(RECORDS SHOWN)

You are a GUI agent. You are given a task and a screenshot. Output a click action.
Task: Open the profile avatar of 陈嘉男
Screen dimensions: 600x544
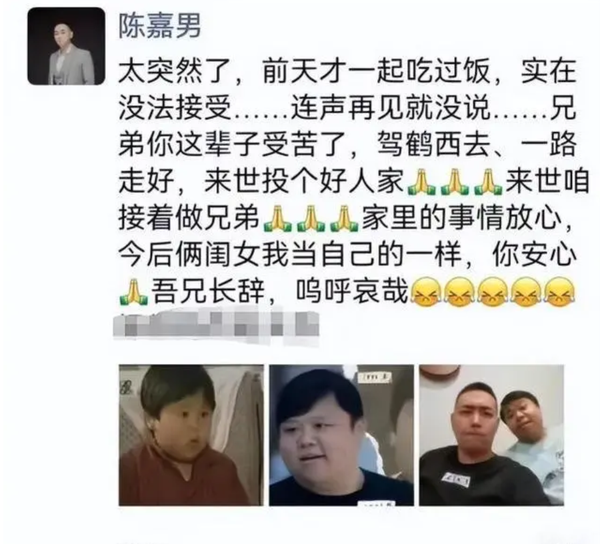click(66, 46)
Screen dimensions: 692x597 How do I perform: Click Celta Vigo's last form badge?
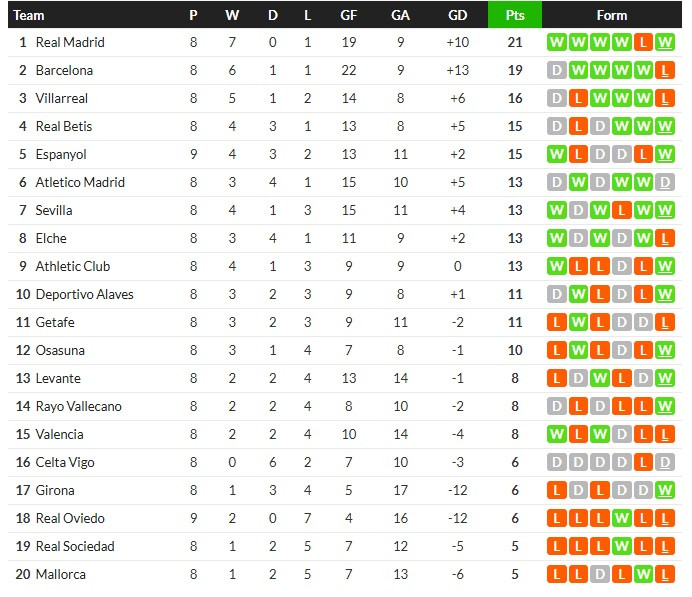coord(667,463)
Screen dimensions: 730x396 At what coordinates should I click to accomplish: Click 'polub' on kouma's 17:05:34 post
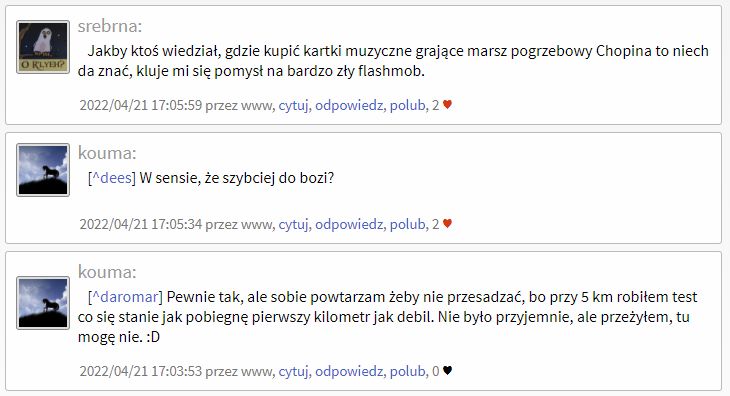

(End RECORDS SHOWN)
(RECORDS SHOWN)

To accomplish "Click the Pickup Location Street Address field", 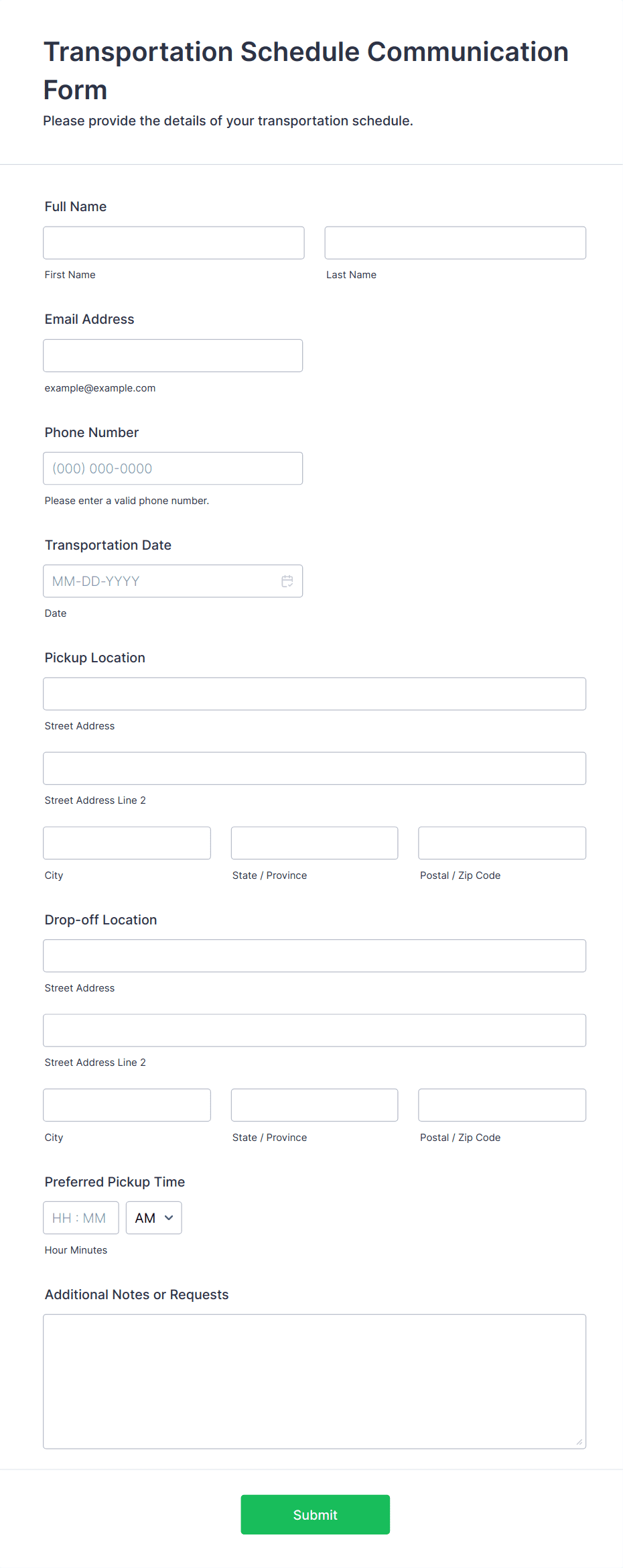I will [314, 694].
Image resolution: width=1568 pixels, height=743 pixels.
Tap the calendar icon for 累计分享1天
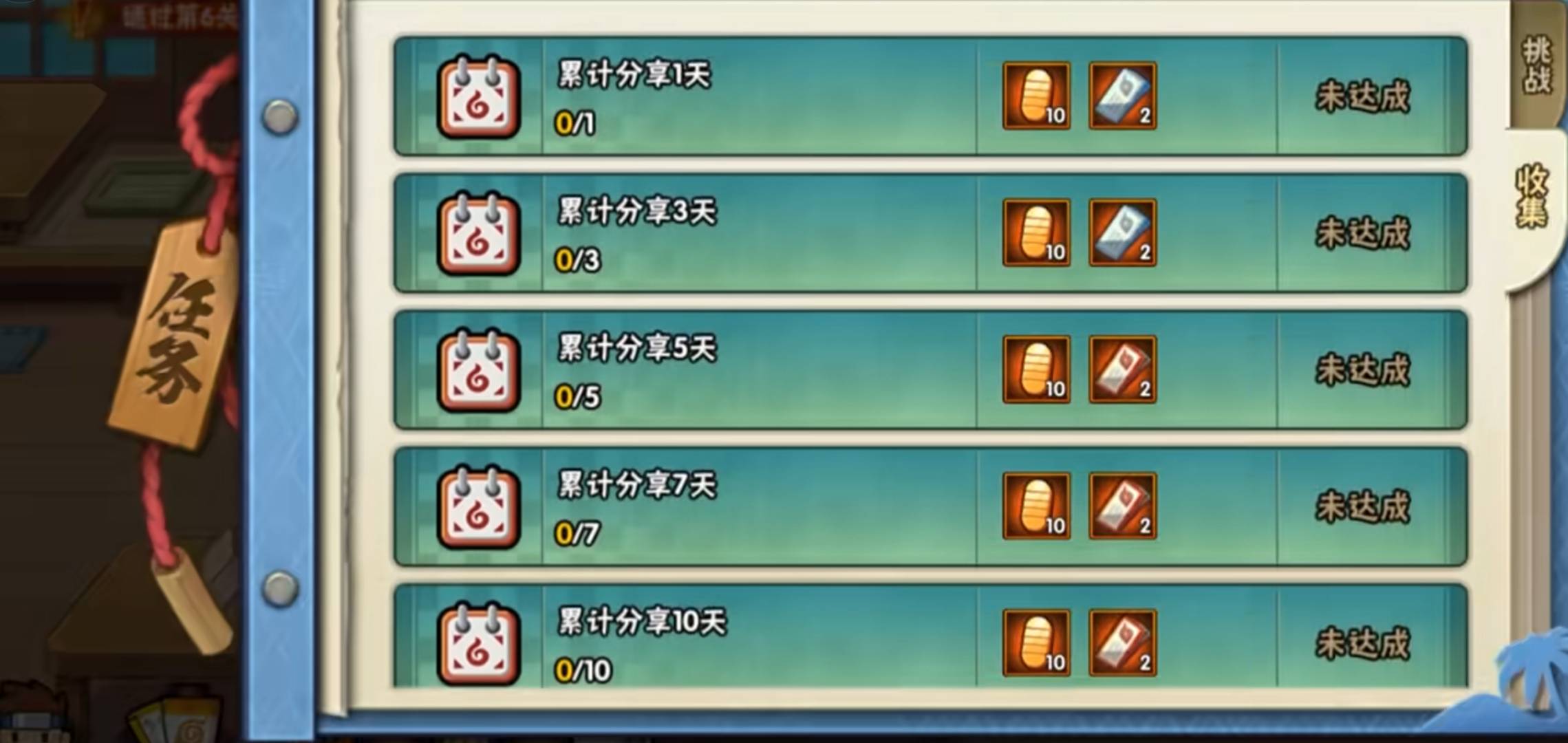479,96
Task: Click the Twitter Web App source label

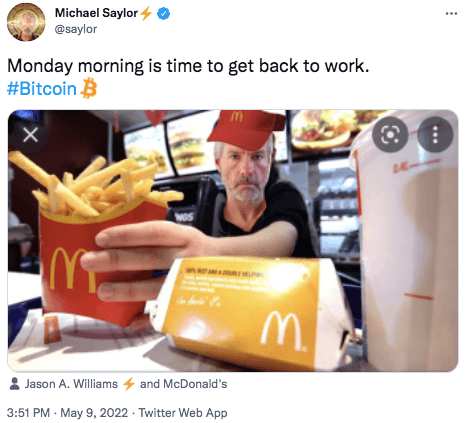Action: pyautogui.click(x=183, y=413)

(End RECORDS SHOWN)

_WHAT YOU HAVE TO DO_
Within the listing above, the lines starting at the one containing "You are a GUI" and ending at the one containing "Screen dimensions: 730x396" are to be returned exactly. Omit the pictures.

_SOLUTION FOR THIS EXERCISE_
You are a GUI agent. You are given a task and a screenshot. Output a click action.
Task: Open the profile avatar of 陈嘉男
Screen dimensions: 600x544
click(66, 46)
Screen dimensions: 692x597 How do I perform: Click Celta Vigo's last form badge?
coord(667,463)
Screen dimensions: 730x396 At what coordinates should I click to accomplish: Click 'polub' on kouma's 17:05:34 post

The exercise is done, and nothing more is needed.